(Given data)

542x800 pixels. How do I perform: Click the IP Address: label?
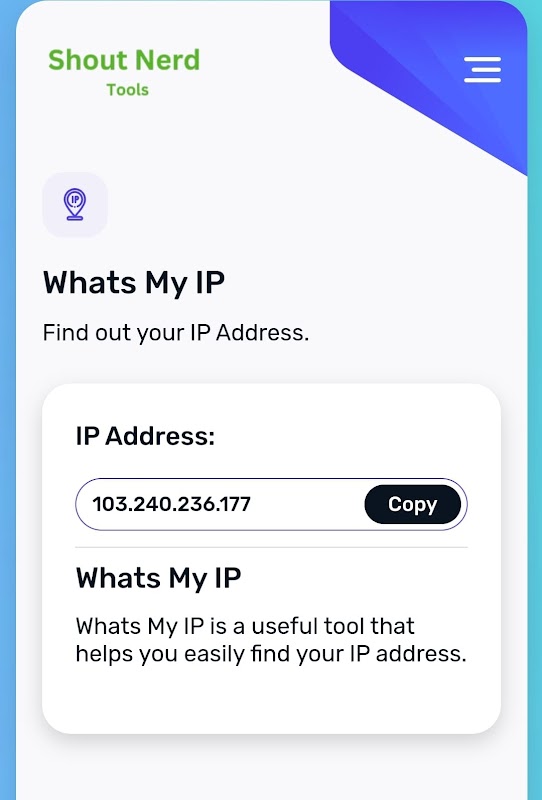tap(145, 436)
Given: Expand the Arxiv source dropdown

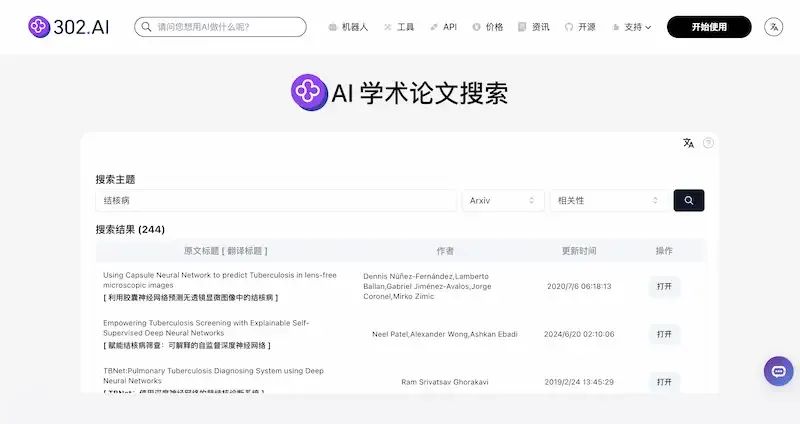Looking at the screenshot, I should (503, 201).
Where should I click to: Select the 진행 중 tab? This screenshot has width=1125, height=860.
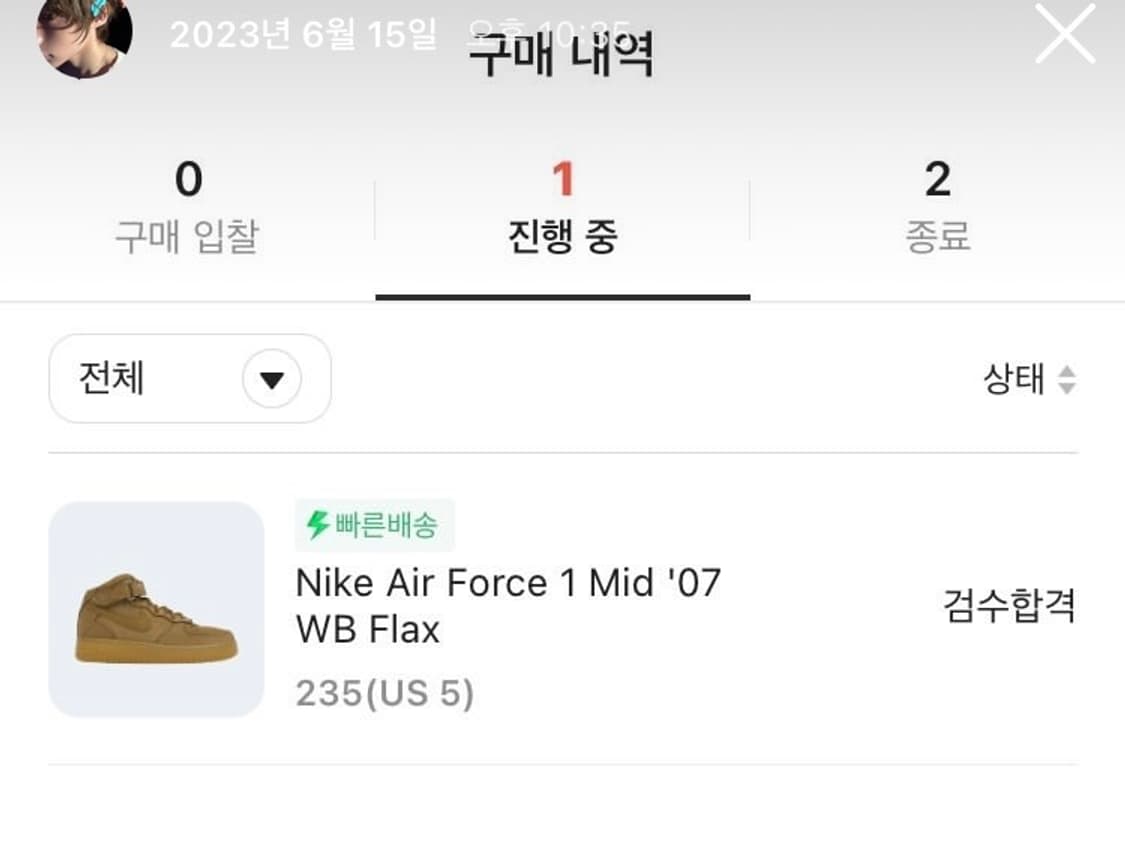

(End Given data)

> **What is expected**:
Copy all the entries above exactly as they stand, except for the pictures.

> **Solution to this problem**:
542x800 pixels. How do I perform: Click the IP Address: label?
tap(145, 436)
Given: Expand the Arxiv source dropdown

Looking at the screenshot, I should (503, 201).
Where should I click to: Select the 진행 중 tab? This screenshot has width=1125, height=860.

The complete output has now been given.